Download speed is very slow

Topics: Developer Forum, Project Management Forum, User Forum
Aug 20, 2009 at 3:21 AM

I used the lastest version source code. 

I wrote a multi-threading crawler using the APIs provided by this library. Well, I started to crawl the user information, including user's name,  user' photos and comments associated with each photo. The problem is the download speed. In one hour, I only crawled 20 users. Is that possible to speed it up?


I also found a suspicious bug which need to be confirmed. It happens several times in the file: LockFile.cs, line 54. It happens when I run two instances of the program. It seems like the "lock file" ( FlickrNet.lock ) is violated by multiple processes. Need more time to confirm in what condition this bug happens.

Aug 20, 2009 at 9:24 AM

On line 67 if you change int i = GenerateReallySlowInt(); to int i = ReallyQuickInt() then it will be much faster.

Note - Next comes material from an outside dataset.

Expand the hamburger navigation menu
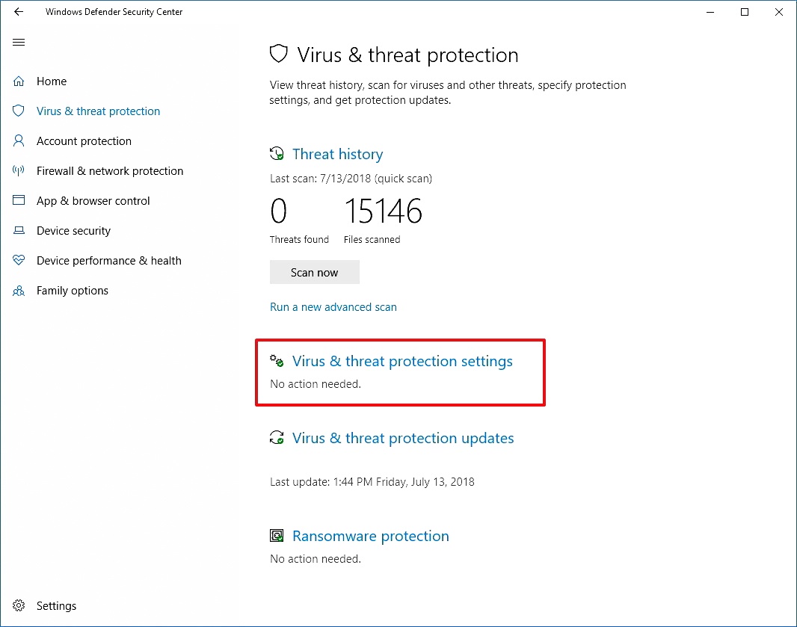797x627 pixels. (19, 42)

But seriously, how am I meant to know when you don't tell us what you are doing? Which API methods are you calling? How many photos do these users have?

Generally trying to crawl the Flickr database as fast as you can is a good way to get you banned - 1 query per second is the general agree limit.


Aug 20, 2009 at 5:17 PM

Here is calling routines:

1. flickr.PeopleFindByUsername to get the user info

2. flickr.ContactsGetPublicList to get the contacts

3. flickr.PeopleGetPublicGroups to get the groups the user belongs to

4. flickr.PhotosSearch to retrieve the photos belong to this user

        4.1 flickr.TagsGetListPhoto to get the tags associated with this photo

        4.2 flickr.PhotosCommentsGetList to get the comments

Yeah, it's a good idea to wait for a short time between two queries.  Well, i also figured out that lots of people have as many as 3000 photos uploaded, probably that's why it takes a long time.

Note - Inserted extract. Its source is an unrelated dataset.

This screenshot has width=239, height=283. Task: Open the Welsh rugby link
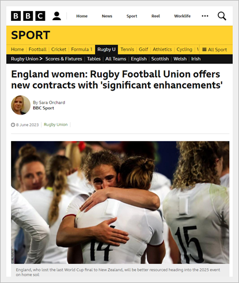180,59
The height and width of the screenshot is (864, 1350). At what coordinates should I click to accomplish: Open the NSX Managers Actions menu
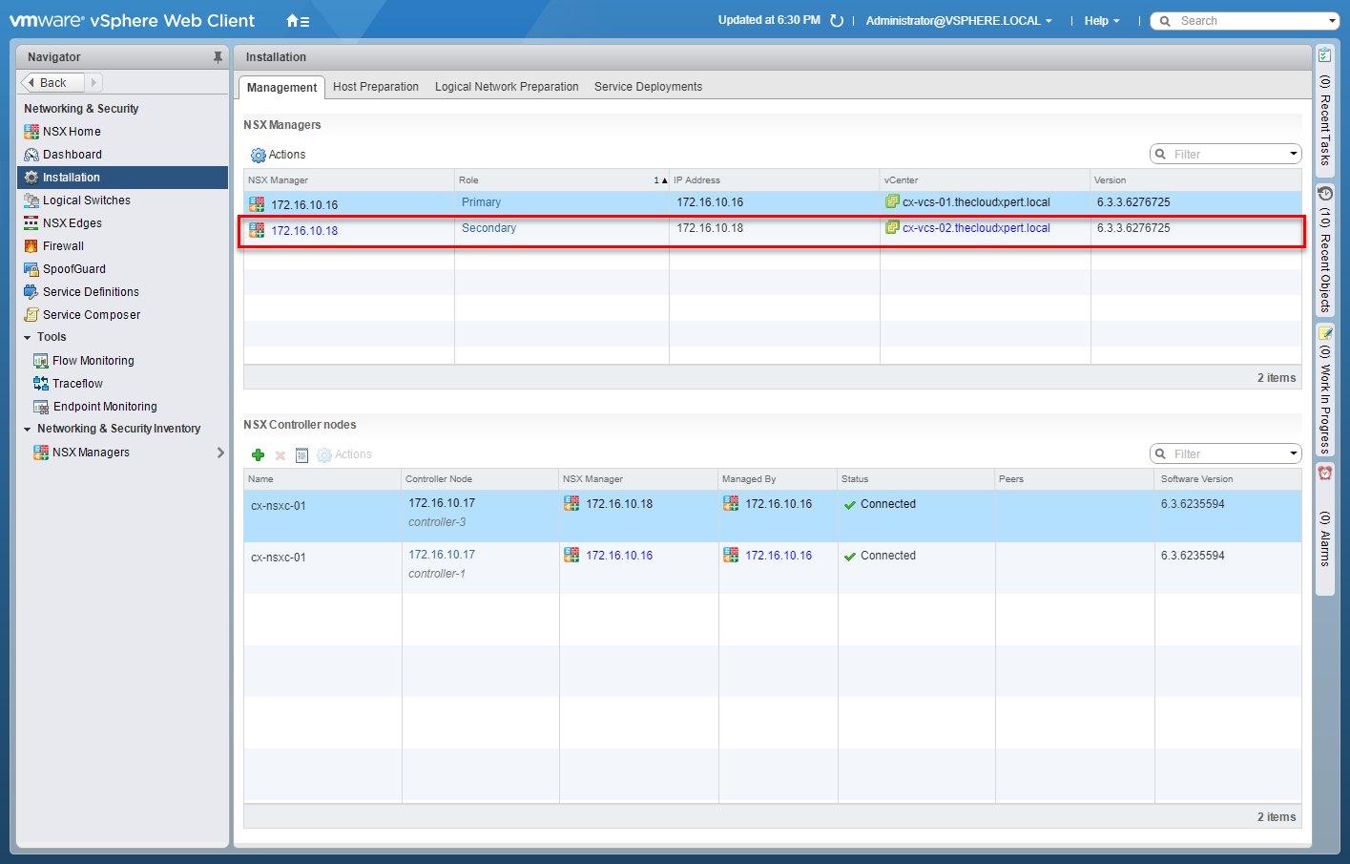click(279, 155)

By the way, what you mean :

On line 67 if you change int i = GenerateReallySlowInt(); to int i = ReallyQuickInt() then it will be much faster.

I can't find the "GenerateReallySlowInt" function call in the whole project. I download the source code from this website and its version is 2.2.0, Released on Mar 10 2009.




Aug 20, 2009 at 8:48 PM

I also wonder is that possible to retrieve all the tags related to a person without iterating each photo. It seems that there are no such kina API.

Otherwise, I will have to put a limit on the number of photos to be crawled for each person.


Aug 21, 2009 at 12:48 PM

I was being sarcastic about the RealSlowInt() method - sorry, sarcasm obviously doesn't come across well in text.


If you pass PhotoSearchExtras.Tags in to the PhotosSearch method then you can get all the tags for each photo at the same time.

The slowest method there is probably going to be the PhotosCommentsGetList. I don't know what the purpose of your program is but think carefully if indeed you need to call this method in advance for all photos.